Lines with the word "Given" in them are the ones to copy from the records.

SOURCE DATA below:

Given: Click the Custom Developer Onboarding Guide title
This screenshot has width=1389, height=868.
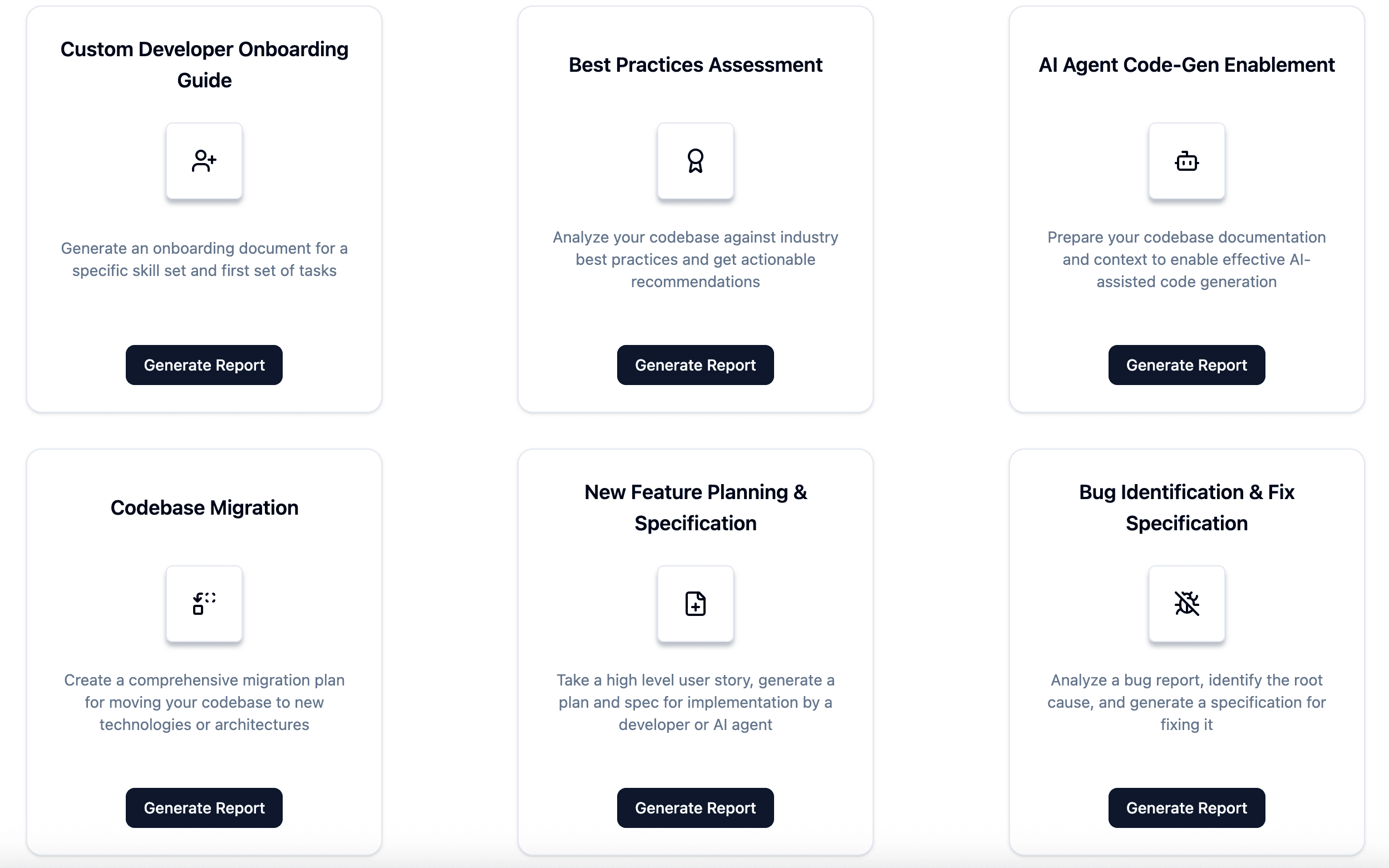Looking at the screenshot, I should tap(204, 65).
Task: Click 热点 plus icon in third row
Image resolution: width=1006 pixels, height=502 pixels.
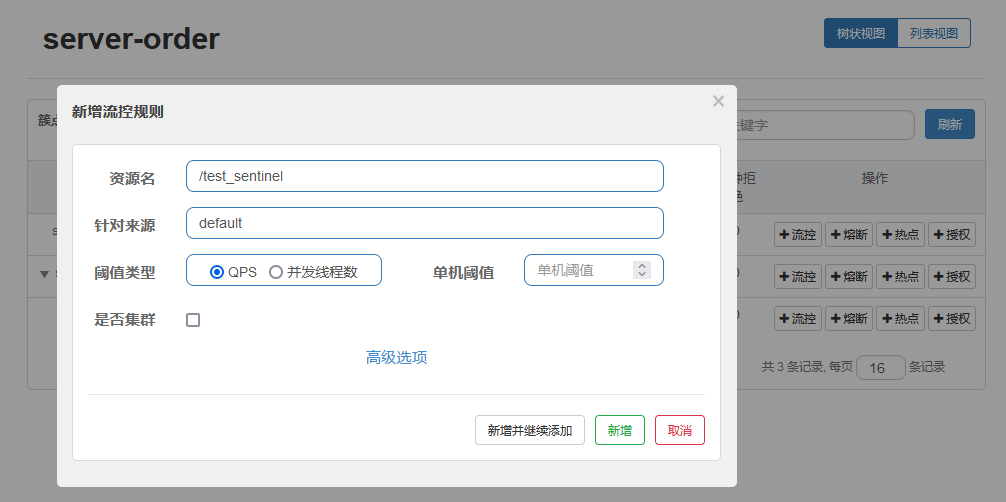Action: click(x=888, y=319)
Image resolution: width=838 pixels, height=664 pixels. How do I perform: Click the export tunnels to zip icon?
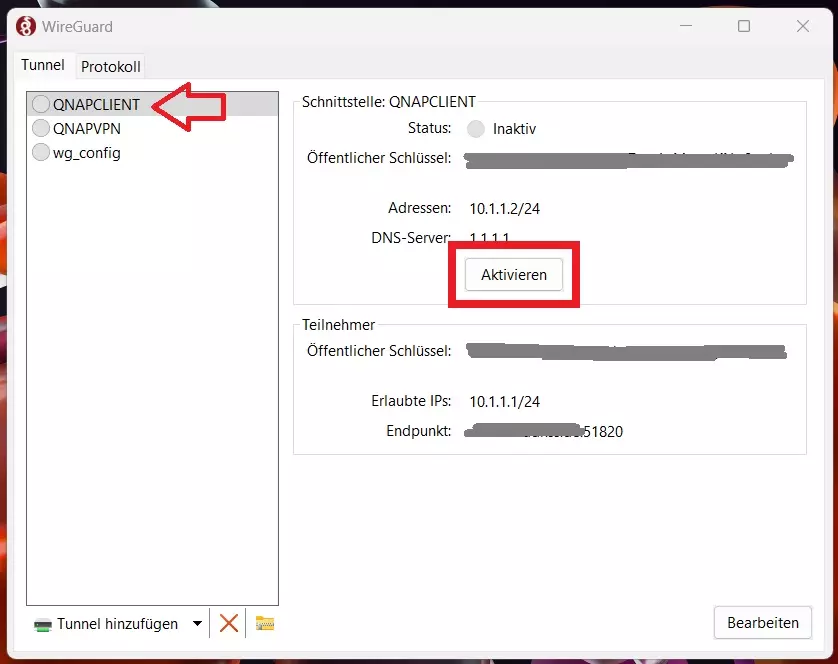pos(264,623)
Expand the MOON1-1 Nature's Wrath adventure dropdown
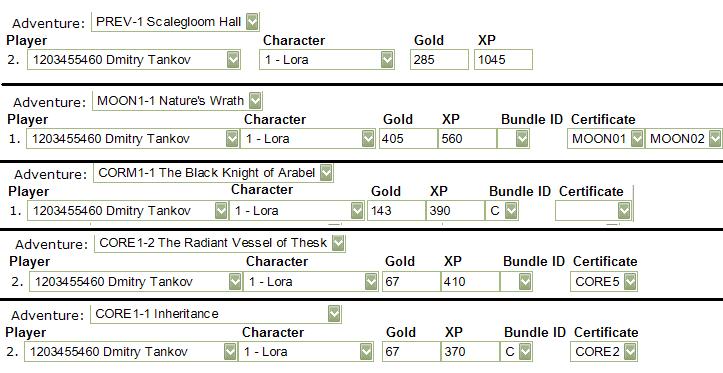Image resolution: width=723 pixels, height=373 pixels. point(177,101)
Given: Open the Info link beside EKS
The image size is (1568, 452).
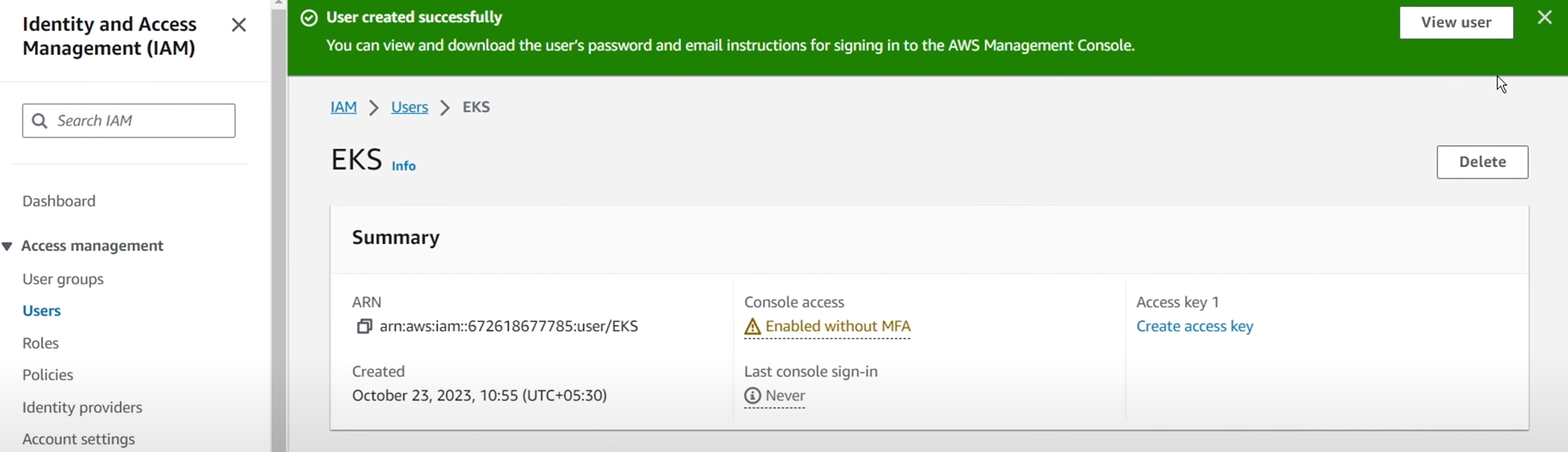Looking at the screenshot, I should point(403,166).
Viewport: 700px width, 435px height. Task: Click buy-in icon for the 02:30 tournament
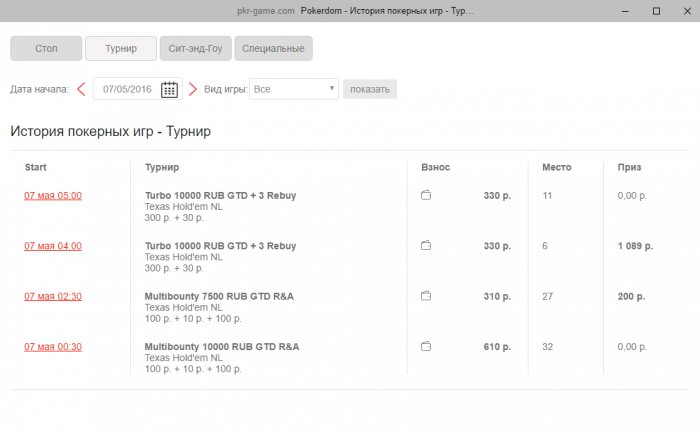426,296

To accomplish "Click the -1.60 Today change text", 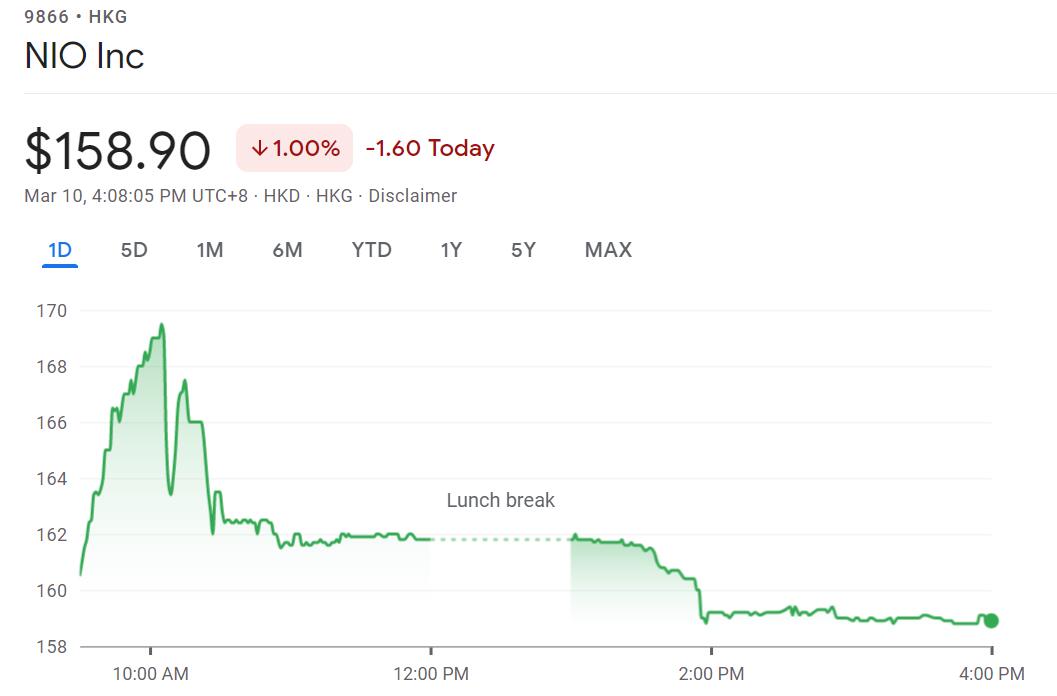I will [432, 147].
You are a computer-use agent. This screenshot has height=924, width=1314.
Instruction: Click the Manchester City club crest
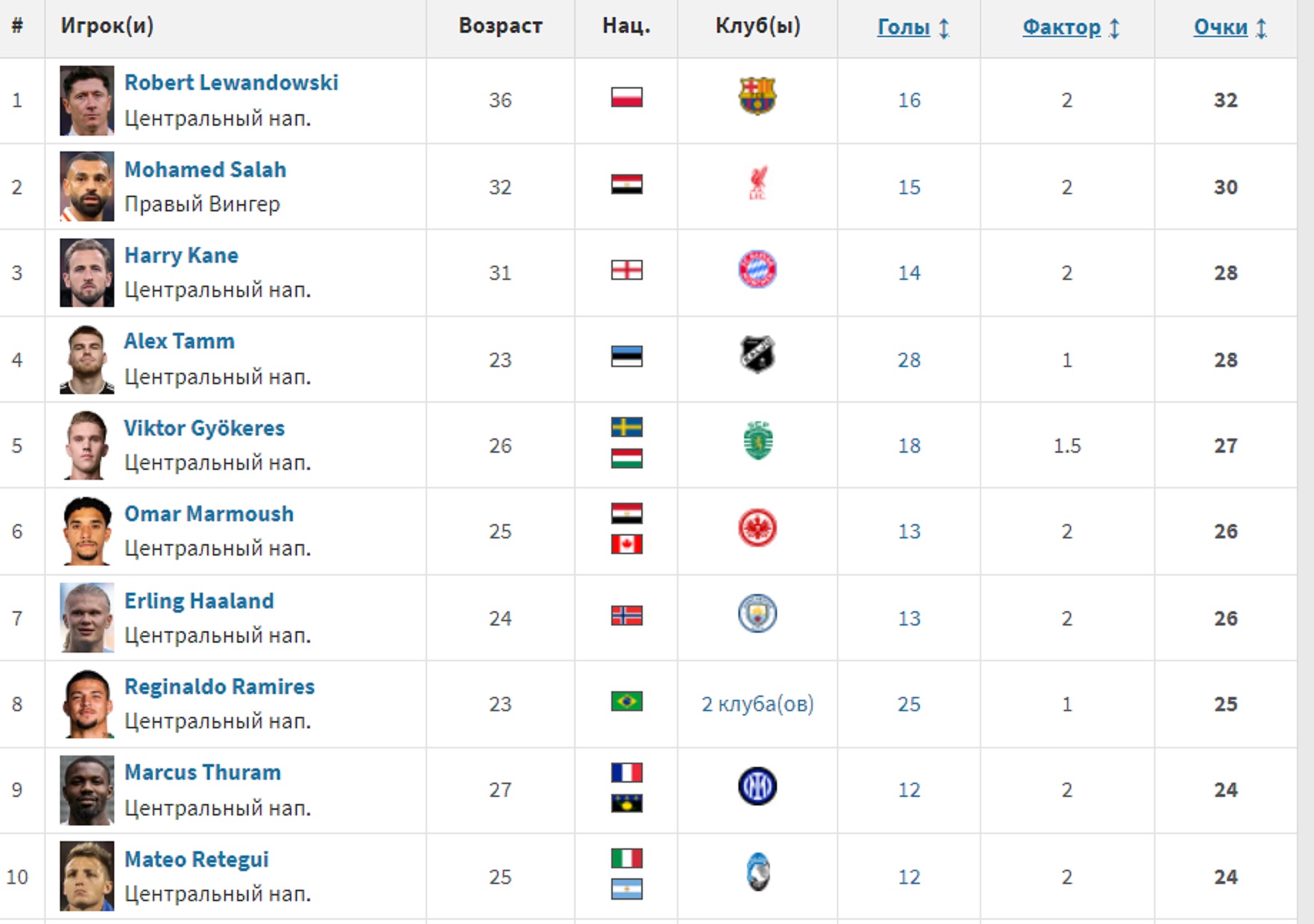(x=757, y=614)
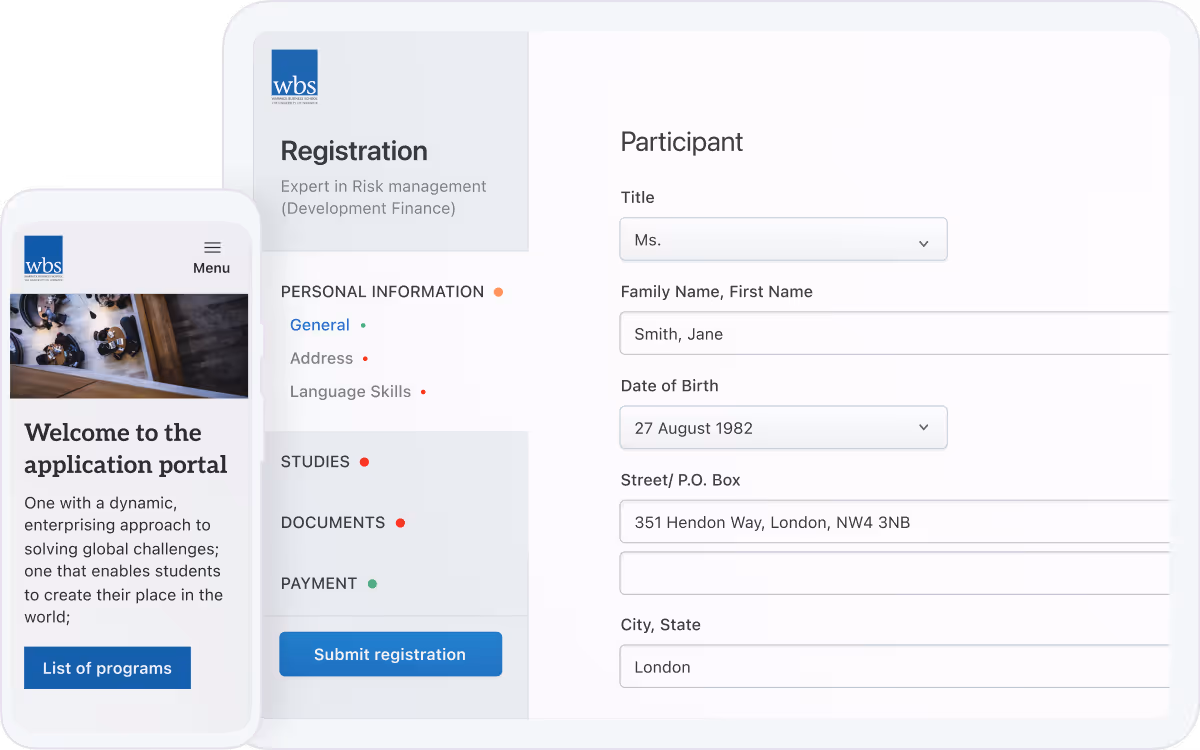Click the green completion dot next to General
Screen dimensions: 1200x750
tap(364, 324)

End of SOURCE DATA.

**ANSWER TO THIS EXERCISE**
Given: Click the Custom Developer Onboarding Guide title
Given: Open the Info link beside EKS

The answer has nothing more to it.